Plotz offers up a progression of uninspiring August birthdays as evidence of the month’s deficiency. Big-namers like Bill Clinton and Barack Obama, but small-timers like Herbert Hoover and Benjamin Harrison.

Frankly, name-days are among the worst ways to judge a month. It’s downright anti-scientific, giving credence to horoscopic ideal that birthdays guide not only your destiny, but also the month’s. It’s time to put down this sickly notion and focus on the real record: What actually happened in August, according to this homeschooling website I found during a lazy Google search.

The good:
• Charles Wheeler patented the escalator
• First U.S. milk inspectors appointed!
• Lunar Orbiter 1 took the first photographs of Earth

The bad:
• Hurricane Katrina hit New Orleans
• Anne Frank captured
• Woodstock Music and Art Festival began

The mixed:
• Mt. Vesuvius exploded (consider the archaeological record, folks)

Final tally:
Push. Time to make your own August history.


Sorry, not a legitimate gripe. If you’re under 18, we’re all going to use your different legal status to justify not having to care about what you think. (We’re not ageists; it’s the law.) If you’re over 18, you’re either paying to attend school or somebody is paying for you. So shut up. And if you’re in graduate school, I’d like to take this moment to apologize to you on behalf of your horrible lapse in judgment.

For those of you anticipating the resumption of seriousness after summer’s endless laxness, right on. Get an early start. For the rest of you, August provides an excuse to lie to yourself about why you’re buying that new MacBook Air. You need it for school.


No, it doesn’t. Like your precious July, August was named for a Roman ruler. Yet instead of being named for a ruler who ignited civil war through sheer hubris and somehow met his end through a stab in the back (our pal Julius Caesar), August is named after a ruler, Augustus, who knew what the fuck he was doing: consolidating power, becoming an emperor, presiding over the dawn of the Pax Romana, and living for three-quarters of a century in an era when people dropped dead left and right from diseases you’ve already forgotten about.


July gets Independence Day, though just barely. September get Labor Day, though just barely. August offers no federal holidays, only a checklist of those pretend celebrations such as Lazy Day and National Underwear Day that exist mainly to set up opening gags on “Pardon The Interruption” or get David Letterman through yet another monologue. (Still, let’s not rush to judgment on International Beer Day).

I feel the need to reiterate here that the legal holidays you pine for are often terrible. Founded on abstractions or anniversaries, coming to you fettered with family problems, and forcing you into begrudging gift-buying. If you take a random day off in the middle of August, nobody has to know about it outside your office, so nobody has to pressure you into coming over for dinner and strained conversation.
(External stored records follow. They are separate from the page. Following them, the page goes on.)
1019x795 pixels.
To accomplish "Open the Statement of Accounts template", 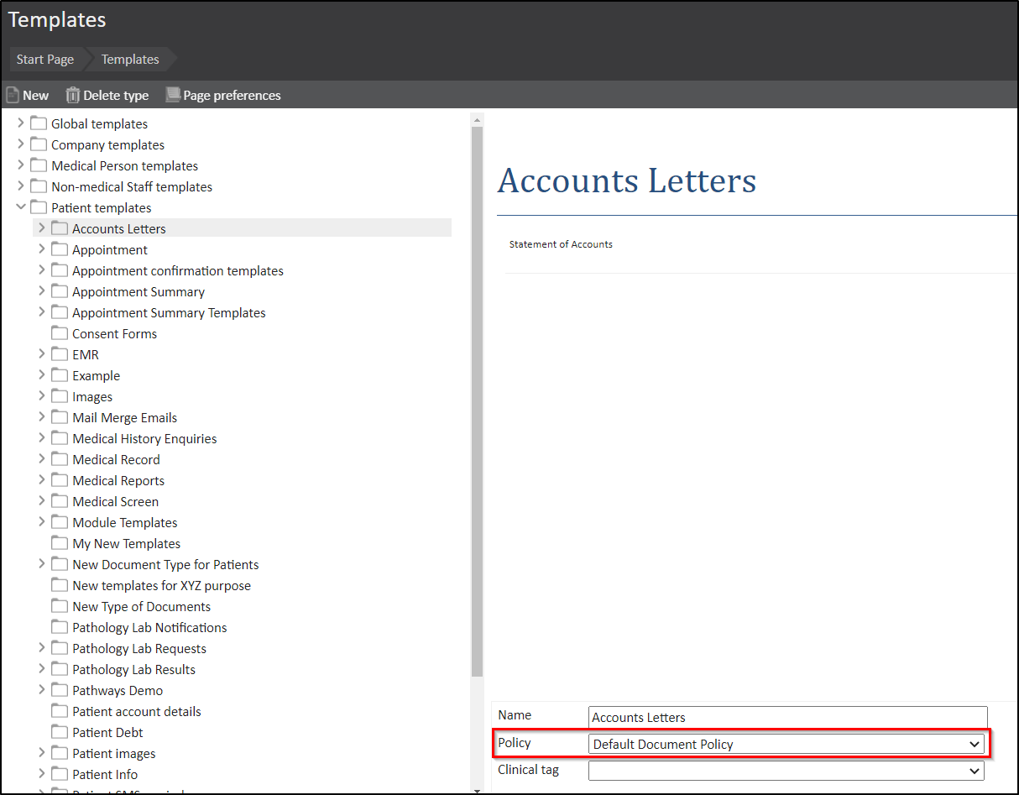I will coord(561,244).
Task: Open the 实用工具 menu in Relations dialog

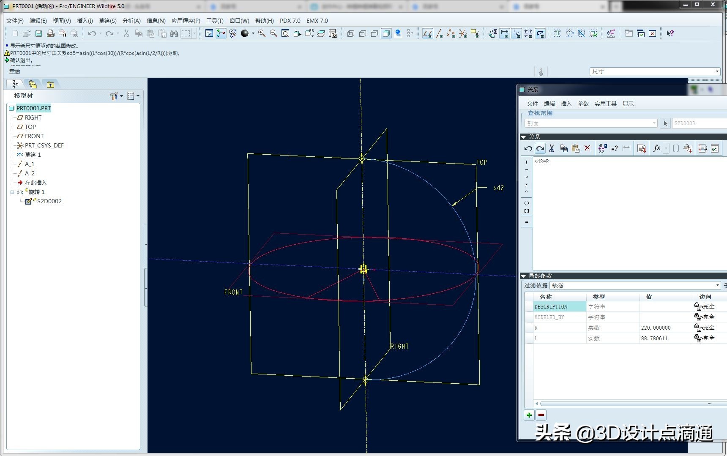Action: pyautogui.click(x=605, y=104)

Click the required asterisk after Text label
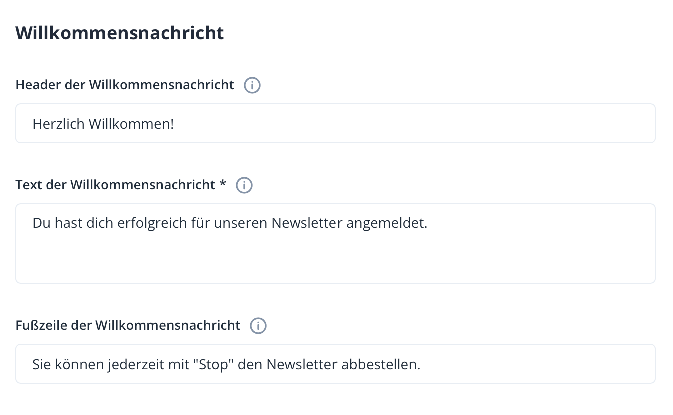coord(223,184)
Don’t ask, don’t tell, don’t make pot roast.


July is the month we wish we were: traditional, festive, patriotic, family-friendly. August is the month we really are: hot, stupid, and devoid of meaning. July is baseball and burgers; August is Arby’s roast beef & cheddar and “Toddlers & Tiaras.”

Enjoy it! Ignore your relatives. Don’t take the kids to the ballpark — and afterward, tell ’em you’re glad they’ll be back in school soon. Shower their piano playing with listless, half-hearted praise. No kids? Sneak hooch into a public pool and make a scene during adult swim. Get your special person to forgive you for whatever it is you’ve done by bringing home a summer bouquet unexpectedly. Slack off at work and read interesting articles, because everybody has an excuse to be lazy. It’s August, for goodness’ sake.

So much to do. And here you are, complaining.